KiTTY Triple Threat: Millions of Users Exposed to RCE Flaws, No Patch Available!

CVE-2024-23749 & CVE-2024-25003

Security researcher Austin A. DeFrancesco, known as DEFCESCO, recently revealed a trio of vulnerabilities in KiTTY, a popular fork of the renowned PuTTY SSH and telnet client. With over 20 million downloads worldwide, KiTTY’s vulnerabilities pose a significant risk to users across various Windows operating systems.

DeFrancesco’s findings shed light on three distinct vulnerabilities within KiTTY, leading to remote code execution (RCE). These vulnerabilities, which affect all versions up to KiTTY ≤ 0.76.1.13, have been present since the software’s inception in May 2021. Despite being embedded deep within the code, these vulnerabilities remained undetected until now, leaving millions of users exposed to potential exploitation.

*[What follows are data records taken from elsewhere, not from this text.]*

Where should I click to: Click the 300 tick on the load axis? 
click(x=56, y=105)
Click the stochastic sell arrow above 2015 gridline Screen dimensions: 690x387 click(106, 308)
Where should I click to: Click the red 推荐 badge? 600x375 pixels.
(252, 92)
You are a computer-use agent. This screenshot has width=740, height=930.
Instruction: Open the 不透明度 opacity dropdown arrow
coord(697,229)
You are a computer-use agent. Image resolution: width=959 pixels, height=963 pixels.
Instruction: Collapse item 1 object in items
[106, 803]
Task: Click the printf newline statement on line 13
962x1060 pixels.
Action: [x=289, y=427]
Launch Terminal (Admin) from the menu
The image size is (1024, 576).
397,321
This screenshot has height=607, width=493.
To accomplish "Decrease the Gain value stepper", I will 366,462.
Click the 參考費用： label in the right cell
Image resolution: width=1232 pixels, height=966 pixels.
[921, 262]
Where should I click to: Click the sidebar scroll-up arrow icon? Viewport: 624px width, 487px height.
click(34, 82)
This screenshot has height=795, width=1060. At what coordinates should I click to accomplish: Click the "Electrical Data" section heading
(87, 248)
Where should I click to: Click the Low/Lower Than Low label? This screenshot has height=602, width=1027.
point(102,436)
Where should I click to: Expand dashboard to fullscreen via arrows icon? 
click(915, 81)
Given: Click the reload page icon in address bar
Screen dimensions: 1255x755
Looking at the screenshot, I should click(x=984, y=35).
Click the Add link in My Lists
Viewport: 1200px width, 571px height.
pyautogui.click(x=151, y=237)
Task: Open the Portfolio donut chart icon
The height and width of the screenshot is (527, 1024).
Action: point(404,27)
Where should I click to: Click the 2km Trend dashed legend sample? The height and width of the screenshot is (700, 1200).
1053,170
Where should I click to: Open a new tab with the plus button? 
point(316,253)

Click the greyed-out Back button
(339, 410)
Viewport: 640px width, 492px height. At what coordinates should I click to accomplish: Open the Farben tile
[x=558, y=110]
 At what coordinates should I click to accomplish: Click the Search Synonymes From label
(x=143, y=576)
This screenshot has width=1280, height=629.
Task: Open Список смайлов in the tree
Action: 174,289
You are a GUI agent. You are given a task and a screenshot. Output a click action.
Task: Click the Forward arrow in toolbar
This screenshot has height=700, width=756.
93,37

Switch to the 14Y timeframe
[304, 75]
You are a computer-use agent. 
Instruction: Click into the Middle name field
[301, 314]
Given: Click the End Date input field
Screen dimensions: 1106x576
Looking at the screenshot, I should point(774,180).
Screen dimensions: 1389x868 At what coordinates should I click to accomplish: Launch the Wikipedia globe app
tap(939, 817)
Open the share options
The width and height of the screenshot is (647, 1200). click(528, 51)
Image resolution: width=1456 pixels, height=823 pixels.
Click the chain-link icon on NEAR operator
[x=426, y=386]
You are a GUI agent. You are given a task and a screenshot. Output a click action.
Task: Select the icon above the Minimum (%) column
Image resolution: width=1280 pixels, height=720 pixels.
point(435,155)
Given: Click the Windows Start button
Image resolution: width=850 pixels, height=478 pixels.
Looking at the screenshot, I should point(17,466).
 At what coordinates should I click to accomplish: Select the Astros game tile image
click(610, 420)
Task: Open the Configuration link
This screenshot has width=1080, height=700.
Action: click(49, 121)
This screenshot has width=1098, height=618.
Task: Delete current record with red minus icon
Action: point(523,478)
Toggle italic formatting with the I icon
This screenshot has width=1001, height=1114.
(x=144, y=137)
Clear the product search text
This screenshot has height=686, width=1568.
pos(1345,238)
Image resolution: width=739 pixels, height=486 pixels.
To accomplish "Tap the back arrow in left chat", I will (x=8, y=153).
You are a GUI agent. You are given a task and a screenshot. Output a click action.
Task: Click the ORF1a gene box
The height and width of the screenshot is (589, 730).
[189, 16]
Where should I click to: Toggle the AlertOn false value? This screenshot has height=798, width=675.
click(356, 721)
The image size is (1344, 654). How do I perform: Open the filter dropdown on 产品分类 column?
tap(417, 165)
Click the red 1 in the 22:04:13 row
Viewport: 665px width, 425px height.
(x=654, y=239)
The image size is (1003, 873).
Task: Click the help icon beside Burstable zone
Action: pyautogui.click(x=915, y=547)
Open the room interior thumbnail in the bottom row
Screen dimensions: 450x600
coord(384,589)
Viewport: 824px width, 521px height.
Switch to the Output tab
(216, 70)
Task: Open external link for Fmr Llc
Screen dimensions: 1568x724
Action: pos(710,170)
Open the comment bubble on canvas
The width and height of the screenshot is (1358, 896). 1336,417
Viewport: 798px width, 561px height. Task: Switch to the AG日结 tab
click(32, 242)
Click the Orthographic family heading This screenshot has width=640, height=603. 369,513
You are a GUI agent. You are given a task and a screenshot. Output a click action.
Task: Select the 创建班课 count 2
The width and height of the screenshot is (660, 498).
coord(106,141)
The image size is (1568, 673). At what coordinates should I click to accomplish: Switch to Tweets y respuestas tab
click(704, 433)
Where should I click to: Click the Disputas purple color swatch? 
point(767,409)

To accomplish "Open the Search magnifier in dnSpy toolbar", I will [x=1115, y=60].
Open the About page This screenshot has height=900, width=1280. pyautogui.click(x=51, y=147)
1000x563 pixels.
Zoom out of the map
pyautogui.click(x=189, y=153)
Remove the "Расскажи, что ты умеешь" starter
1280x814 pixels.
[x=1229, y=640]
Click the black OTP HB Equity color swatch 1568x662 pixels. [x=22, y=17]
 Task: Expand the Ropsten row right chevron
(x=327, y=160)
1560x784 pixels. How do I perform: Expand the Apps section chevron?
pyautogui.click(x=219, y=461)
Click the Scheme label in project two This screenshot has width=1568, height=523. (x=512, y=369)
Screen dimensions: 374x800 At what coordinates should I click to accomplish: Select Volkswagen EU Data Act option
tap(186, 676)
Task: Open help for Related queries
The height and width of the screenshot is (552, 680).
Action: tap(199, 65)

The vulnerabilities, dubbed CVE-2024-23749, CVE-2024-25003, and CVE-2024-25004, exploit weaknesses in how KiTTY processes certain commands sent by remote servers.

The first vulnerability, identified as CVE-2024-23749, resides within the kitty.c file precisely in the GetOneFile function. Triggered by the ANSI escape sequence \033]0;__rv, this flaw enables malicious users to inject arbitrary commands into KiTTY, ultimately leading to unauthorized access and control over the system. The vulnerability arises from insufficient input validation and insecure system calls, allowing attackers to execute code with the user’s privileges running KiTTY.

The second and third vulnerabilities, CVE-2024-25003 and CVE-2024-25004, stem from a similar source: a stack-based buffer overflow within the kitty.c file. Activated by the ANSI escape sequence \033]0;__dt, these vulnerabilities allow attackers to manipulate the hostname and username inputs, leading to the arbitrary execution of code. With insufficient bounds checking and input sanitization, KiTTY becomes susceptible to memory corruption, granting attackers unauthorized access to system resources.

To demonstrate the severity of these vulnerabilities, DeFrancesco developed three exploits targeting the flaws in KiTTY’s code. These exploits, once deployed, grant remote code execution capabilities to attackers, placing users’ systems at risk of compromise. With KiTTY operating within the standard user permission group by default, the potential impact of these exploits is substantial, affecting users across Windows 11, 10, 8, 7, and XP.

Despite DeFrancesco’s efforts in uncovering these vulnerabilities, the absence of patches leaves users exposed to potential exploitation. Without a fix in sight, KiTTY users remain vulnerable to remote attacks, highlighting the critical need for immediate action from the software’s developers.